*What you should do*
If a line in the listing below has the string "computer", copy it out.

*Data for the task*
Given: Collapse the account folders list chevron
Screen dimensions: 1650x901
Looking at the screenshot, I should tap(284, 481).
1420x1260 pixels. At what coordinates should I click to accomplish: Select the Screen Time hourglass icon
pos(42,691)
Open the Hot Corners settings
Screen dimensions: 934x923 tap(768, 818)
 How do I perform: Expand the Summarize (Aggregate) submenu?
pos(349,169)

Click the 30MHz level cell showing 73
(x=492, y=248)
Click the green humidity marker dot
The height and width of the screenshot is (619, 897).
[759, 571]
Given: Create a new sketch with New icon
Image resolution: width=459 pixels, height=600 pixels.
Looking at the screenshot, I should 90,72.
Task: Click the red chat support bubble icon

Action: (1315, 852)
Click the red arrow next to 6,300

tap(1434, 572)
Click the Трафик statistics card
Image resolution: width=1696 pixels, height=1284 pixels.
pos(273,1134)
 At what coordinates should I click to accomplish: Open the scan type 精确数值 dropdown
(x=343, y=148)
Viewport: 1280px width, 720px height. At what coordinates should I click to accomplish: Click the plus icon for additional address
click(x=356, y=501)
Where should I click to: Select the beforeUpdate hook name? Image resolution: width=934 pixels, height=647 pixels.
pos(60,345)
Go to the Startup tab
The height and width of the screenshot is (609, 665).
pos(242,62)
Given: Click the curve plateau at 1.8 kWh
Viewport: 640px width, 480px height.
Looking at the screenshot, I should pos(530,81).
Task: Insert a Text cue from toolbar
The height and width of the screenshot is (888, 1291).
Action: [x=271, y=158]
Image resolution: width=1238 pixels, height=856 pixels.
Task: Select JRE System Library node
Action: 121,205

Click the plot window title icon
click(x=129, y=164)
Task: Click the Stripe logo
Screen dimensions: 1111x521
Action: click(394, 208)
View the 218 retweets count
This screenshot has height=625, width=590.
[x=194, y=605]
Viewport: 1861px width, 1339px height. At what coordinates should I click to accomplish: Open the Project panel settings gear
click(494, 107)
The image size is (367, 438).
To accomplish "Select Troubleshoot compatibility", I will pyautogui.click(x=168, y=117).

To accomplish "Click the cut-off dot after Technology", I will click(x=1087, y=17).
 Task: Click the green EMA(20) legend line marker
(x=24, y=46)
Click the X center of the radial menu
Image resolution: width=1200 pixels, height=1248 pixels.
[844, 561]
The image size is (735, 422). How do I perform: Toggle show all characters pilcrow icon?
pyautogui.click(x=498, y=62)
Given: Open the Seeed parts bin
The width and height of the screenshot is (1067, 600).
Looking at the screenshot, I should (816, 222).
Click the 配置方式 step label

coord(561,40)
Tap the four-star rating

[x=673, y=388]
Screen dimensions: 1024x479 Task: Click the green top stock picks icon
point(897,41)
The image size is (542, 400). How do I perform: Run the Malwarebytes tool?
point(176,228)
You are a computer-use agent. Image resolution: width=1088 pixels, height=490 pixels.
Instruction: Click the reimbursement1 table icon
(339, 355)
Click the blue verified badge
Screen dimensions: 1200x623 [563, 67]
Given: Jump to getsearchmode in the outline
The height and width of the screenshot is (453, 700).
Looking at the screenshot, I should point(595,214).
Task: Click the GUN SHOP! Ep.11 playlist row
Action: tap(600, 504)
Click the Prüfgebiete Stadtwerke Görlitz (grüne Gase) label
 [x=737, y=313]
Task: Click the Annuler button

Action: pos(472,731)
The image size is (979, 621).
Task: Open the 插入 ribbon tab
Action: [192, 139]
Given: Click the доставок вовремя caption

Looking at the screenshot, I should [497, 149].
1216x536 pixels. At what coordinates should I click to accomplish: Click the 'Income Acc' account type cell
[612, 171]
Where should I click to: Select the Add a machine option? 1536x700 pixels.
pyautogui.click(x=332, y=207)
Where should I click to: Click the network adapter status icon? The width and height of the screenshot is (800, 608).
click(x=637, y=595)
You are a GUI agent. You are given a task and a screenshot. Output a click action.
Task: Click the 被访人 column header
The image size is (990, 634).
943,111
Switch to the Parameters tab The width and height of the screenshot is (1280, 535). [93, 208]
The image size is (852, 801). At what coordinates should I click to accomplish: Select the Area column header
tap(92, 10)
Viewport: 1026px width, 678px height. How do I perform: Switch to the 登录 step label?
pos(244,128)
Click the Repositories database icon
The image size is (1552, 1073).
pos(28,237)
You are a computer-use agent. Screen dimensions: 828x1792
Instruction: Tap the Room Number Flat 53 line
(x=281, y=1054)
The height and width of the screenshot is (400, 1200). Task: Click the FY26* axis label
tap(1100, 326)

*Response area*
You are a computer-use agent. Image resolution: width=1088 pixels, height=490 pixels.
You are a computer-use agent. Screen dimensions: 828x1792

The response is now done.